**Aim**
Copy the entries below verbatim, beginning with the line containing "The width and height of the screenshot is (1400, 844)." and continuing through the line containing "Action: coord(731,57)".

**Information given**
## BEGIN

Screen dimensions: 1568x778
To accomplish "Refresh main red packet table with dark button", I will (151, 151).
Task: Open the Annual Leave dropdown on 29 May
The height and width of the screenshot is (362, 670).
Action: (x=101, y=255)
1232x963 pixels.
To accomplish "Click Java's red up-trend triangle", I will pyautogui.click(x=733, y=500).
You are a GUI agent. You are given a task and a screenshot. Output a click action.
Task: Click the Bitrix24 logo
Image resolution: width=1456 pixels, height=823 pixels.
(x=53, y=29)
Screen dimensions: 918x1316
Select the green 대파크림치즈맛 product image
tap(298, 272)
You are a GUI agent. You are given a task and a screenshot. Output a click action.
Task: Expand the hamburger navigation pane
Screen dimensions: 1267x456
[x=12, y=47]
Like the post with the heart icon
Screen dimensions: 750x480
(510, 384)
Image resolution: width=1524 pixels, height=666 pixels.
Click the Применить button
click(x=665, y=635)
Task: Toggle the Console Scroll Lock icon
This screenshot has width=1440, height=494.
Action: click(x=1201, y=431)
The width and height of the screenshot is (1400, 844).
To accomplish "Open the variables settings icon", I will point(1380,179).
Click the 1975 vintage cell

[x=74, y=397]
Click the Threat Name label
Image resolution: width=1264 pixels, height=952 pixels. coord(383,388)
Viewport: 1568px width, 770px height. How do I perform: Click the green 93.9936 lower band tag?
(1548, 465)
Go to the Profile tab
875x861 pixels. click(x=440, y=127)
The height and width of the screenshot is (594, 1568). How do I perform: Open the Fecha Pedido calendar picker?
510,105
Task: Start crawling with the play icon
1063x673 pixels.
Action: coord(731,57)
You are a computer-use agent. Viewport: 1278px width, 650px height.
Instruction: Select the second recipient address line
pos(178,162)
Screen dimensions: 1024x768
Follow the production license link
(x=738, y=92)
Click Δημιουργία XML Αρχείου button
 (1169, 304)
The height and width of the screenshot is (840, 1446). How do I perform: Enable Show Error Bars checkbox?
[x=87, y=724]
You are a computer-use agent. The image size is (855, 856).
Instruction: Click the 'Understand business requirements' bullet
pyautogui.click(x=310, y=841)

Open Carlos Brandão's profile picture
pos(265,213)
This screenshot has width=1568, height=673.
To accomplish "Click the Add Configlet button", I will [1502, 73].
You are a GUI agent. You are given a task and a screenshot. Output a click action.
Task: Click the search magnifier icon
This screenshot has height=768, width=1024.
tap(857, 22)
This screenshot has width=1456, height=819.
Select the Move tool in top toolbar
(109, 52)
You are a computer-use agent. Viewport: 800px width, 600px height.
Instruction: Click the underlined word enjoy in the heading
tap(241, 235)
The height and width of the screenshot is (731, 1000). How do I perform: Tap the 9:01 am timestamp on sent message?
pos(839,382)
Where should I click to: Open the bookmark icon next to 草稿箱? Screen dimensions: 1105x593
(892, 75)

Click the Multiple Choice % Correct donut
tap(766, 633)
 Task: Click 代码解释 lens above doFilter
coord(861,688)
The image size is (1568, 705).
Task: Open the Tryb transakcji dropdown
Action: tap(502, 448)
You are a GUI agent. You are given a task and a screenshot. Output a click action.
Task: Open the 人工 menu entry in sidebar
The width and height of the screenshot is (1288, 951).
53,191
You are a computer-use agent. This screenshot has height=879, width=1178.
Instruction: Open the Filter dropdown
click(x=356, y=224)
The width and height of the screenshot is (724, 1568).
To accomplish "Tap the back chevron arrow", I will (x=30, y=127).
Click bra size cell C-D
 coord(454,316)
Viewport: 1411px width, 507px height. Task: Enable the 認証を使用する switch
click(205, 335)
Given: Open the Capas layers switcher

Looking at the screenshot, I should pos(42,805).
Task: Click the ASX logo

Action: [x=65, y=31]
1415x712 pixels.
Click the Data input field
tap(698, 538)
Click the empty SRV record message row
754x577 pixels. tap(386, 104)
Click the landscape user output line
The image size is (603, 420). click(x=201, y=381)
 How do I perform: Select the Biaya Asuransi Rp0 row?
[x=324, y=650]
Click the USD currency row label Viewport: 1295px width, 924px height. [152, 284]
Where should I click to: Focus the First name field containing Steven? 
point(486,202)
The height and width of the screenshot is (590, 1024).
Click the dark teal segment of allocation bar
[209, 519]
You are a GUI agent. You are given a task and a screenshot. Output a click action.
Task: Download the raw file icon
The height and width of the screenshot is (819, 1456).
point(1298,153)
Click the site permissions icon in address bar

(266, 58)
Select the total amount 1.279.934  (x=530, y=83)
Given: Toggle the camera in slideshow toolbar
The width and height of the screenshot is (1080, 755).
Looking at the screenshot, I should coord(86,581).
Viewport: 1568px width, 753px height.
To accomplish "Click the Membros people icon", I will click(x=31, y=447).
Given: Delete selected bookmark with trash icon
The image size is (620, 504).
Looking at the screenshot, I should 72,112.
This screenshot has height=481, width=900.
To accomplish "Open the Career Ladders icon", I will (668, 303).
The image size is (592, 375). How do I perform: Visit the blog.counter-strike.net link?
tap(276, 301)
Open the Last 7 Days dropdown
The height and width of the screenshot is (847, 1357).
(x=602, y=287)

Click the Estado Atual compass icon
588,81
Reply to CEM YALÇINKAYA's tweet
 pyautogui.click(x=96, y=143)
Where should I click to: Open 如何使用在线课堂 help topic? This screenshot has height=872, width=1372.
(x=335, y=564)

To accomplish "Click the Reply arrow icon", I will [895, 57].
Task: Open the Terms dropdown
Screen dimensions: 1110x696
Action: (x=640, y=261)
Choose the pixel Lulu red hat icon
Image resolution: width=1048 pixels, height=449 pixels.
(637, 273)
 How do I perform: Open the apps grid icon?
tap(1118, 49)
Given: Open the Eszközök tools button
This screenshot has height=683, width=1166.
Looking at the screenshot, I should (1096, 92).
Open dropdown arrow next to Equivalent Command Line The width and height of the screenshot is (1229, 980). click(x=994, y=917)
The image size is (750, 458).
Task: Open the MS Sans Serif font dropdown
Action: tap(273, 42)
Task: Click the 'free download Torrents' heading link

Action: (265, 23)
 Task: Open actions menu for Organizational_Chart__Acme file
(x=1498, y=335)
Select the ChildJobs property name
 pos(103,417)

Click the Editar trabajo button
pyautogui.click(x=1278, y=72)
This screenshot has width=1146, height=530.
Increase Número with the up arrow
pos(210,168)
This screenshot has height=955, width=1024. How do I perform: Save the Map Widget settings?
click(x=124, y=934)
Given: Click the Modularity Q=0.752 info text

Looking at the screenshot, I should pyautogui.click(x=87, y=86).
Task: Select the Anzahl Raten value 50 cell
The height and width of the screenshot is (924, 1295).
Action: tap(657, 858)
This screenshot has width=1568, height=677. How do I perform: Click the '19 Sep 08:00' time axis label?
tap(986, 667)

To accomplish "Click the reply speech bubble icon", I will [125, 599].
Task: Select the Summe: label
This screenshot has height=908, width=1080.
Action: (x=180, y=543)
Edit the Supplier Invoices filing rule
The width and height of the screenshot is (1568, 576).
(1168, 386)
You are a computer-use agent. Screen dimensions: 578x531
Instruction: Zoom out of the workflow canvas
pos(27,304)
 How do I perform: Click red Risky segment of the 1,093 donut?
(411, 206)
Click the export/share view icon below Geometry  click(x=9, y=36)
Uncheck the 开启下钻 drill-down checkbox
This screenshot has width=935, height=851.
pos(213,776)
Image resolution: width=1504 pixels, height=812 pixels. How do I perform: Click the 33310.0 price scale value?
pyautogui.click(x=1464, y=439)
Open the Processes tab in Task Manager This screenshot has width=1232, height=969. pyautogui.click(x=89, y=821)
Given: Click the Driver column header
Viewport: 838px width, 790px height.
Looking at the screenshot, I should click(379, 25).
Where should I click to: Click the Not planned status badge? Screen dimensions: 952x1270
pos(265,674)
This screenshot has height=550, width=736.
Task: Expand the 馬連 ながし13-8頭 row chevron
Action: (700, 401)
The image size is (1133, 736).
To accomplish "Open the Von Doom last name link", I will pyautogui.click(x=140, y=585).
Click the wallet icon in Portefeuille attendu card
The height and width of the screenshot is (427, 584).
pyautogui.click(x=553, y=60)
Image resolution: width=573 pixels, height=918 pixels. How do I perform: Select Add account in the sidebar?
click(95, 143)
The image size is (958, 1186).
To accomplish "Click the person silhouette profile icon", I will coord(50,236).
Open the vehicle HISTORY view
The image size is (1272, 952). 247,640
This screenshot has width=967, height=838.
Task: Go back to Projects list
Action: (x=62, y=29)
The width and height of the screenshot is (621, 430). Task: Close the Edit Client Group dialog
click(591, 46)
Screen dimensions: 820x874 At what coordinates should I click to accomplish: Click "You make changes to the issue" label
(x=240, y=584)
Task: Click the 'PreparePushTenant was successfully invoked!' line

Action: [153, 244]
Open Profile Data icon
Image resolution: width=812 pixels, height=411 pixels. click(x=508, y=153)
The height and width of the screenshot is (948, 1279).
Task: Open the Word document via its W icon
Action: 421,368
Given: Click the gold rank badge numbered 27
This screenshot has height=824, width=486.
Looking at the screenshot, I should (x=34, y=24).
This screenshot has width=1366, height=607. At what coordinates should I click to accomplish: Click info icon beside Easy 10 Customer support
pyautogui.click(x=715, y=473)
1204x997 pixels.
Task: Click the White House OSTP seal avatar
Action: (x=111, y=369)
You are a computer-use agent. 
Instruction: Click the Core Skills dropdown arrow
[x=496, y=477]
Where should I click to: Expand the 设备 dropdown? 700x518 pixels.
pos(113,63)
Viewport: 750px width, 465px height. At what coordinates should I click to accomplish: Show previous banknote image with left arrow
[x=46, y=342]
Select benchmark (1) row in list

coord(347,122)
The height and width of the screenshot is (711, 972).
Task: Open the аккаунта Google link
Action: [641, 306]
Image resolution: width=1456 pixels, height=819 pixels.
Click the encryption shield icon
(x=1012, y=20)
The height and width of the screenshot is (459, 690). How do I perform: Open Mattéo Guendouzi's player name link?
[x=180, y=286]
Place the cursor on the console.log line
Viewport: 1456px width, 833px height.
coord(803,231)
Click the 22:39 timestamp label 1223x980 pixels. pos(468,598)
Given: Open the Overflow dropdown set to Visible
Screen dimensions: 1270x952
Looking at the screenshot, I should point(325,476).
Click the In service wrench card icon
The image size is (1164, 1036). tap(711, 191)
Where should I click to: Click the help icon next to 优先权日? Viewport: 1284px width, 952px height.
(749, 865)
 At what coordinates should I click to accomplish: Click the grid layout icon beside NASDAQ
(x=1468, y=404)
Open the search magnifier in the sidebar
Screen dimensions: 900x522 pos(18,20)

## END

**Solution to this problem**
The width and height of the screenshot is (1400, 844).
To accomplish "Open the variables settings icon", I will point(1380,179).
Click the 1975 vintage cell

[x=74, y=397]
Click the Threat Name label
Image resolution: width=1264 pixels, height=952 pixels. coord(383,388)
Viewport: 1568px width, 770px height. How do I perform: Click the green 93.9936 lower band tag?
(1548, 465)
Go to the Profile tab
875x861 pixels. click(x=440, y=127)
The height and width of the screenshot is (594, 1568). How do I perform: Open the Fecha Pedido calendar picker?
510,105
Task: Start crawling with the play icon
1063x673 pixels.
Action: coord(731,57)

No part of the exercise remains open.